The new Geological Age that never was or the multiple layers of the Transientocene

Despite the International Union of Geological Sciences' 2024 rejection of formally designating the Anthropocene as a new geological epoch, the paper argues that humanity's undeniable and pervasive impact necessitates redefining our current era as the "Transientocene," a state of continuous, multidimensional transformation that transcends static geological classification.

Orfeu Bertolami

Published 2026-04-09
📖 5 min read🧠 Deep dive

The Big Picture: A Geological Age That "Never Was" (But Is Very Real)

Imagine geologists are like librarians trying to organize a massive library of Earth's history. They have a section called the Holocene (the last 12,000 years), which was like a calm, stable room where human civilization could grow and flourish.

Recently, humans started making such a huge mess—polluting the air, melting ice caps, and changing the landscape—that scientists proposed a new section in the library called the Anthropocene (the "Age of Humans"). They wanted to put a "Golden Spike" (a physical marker in the rock layers) to say, "Okay, from this point on, humans are the main force changing the planet."

The Twist: In March 2024, the geologists' committee said, "Nope. We can't officially put this in the library yet." They decided the human impact wasn't "geological" enough to get its own permanent shelf.

The Author's Take: Orfeu Bertolami, the author of this paper, says, "Okay, fine, you geologists can keep your rules. But the reality is that humans have already wrecked the place. Whether you call it the Anthropocene or not, we are in a time of total chaos and rapid change. Instead of trying to fit our messy, fast-moving world into a single, static rock layer, we should call this new era the Transientocene."


What is the "Transientocene"?

Think of the Transientocene as a whirlwind rather than a solid building.

  • The Old Way (Anthropocene): Trying to take a snapshot of a speeding car and pin it to a wall. It's too fast and changes too much to be captured in one single picture.
  • The New Way (Transientocene): Acknowledging that we are living in a time where everything is constantly shifting, accelerating, and disappearing. It's a "time of impermanence."

The author argues that because human technology changes so fast (from the internet to Artificial Intelligence), we can't just look at one layer of dirt to understand our time. We need to look at multiple layers of change happening all at once.

The "Polycrisis" and the "Hothouse"

The paper suggests we are heading toward a "Hothouse Earth."

  • The Analogy: Imagine the Earth is a house. For 12,000 years, the thermostat was set to a perfect, cozy temperature (the Holocene). Now, humans have cranked the heat up, broken the windows, and are pouring gasoline on the fire. We are moving toward a "Hothouse" where the temperature is dangerously high and unstable.

We are also living in a Polycrisis.

  • The Analogy: Imagine a house where the roof is leaking, the foundation is cracking, the electricity is flickering, and the neighbors are fighting. If you just fix the roof, the foundation still collapses. All these problems are tangled together.

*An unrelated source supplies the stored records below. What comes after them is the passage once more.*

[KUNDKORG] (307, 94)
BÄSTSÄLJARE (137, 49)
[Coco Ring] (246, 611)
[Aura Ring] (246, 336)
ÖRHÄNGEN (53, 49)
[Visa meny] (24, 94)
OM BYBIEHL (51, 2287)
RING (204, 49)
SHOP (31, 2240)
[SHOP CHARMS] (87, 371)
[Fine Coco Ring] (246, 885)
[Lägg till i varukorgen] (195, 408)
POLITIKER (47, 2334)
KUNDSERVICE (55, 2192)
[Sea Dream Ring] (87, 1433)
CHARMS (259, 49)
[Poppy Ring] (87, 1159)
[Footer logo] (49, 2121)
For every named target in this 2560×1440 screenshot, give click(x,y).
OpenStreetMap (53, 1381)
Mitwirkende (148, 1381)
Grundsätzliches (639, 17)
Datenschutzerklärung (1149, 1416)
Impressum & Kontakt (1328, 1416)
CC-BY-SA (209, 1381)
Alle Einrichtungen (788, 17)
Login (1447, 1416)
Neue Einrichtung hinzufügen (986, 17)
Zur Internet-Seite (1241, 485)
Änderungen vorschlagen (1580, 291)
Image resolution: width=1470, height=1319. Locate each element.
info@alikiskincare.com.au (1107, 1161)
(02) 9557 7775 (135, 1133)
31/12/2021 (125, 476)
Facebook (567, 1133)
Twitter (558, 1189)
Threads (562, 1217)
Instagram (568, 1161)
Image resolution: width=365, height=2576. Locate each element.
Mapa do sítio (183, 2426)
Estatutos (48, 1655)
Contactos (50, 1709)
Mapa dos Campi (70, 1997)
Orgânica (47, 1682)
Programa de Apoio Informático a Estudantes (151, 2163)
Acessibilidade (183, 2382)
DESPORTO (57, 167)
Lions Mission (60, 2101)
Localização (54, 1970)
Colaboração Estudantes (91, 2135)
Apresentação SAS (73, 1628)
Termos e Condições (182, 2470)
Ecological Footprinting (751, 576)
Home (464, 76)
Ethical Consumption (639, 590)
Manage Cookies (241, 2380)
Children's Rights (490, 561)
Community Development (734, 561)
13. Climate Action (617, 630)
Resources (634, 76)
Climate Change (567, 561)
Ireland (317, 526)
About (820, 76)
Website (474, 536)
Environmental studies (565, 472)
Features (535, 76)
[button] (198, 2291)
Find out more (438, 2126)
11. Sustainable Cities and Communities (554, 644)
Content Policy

Climate change, political fighting, and economic crashes are all pulling on the same rope.

The "Novacene" and the AI Problem

The paper mentions a concept called the Novacene (proposed by scientist James Lovelock), which is the age of Artificial Intelligence (AI).

  • The Analogy: Imagine humans built a super-intelligent robot assistant. At first, it helps us do chores. But soon, it starts doing everything better than us.
  • The Danger: The author warns that if we don't regulate this, we might replace human workers with "AI-driven entities" (robots). This could lead to a world where humans are no longer needed, creating massive inequality and social chaos. The author suggests we need to tax these robots and make sure they don't just consume all our energy while humans suffer.

The "Cosmic Responsibility"

The author takes a step back to look at the universe.

  • The Analogy: The universe is 13.8 billion years old. It took all that time to create a planet where life could exist and where we, the "observers," could look up at the stars and say, "Wow."
  • The Warning: If we destroy our planet with climate change and war, we are like a child burning down the only house they have ever known. The author calls this a failure of "Cosmic Responsibility." We have a duty to the universe to keep the "house" habitable for future generations and for the fact that we are even here to observe it.

The Solution: Stop Fighting, Start Collaborating

The paper ends with a call to action.

  • The Problem: Our current systems are based on competition (fighting for profit, fighting for power). This is like trying to steer a ship by having the crew fight over the wheel.
  • The Fix: We need to switch to collaboration.
    • Education: We need to teach kids empathy and compassion just as much as we teach them math and reading.
    • Politics: We need to stop letting fear and populism drive the bus.
    • Economy: We need to stop treating the planet as an infinite resource to be exploited and start treating it as a fragile home.

Summary in One Sentence

We are living in a chaotic, fast-moving era called the Transientocene where human activity is changing the planet so fast that old geological labels don't fit, and the only way to survive the coming storms is to stop fighting each other and start working together with a sense of cosmic responsibility.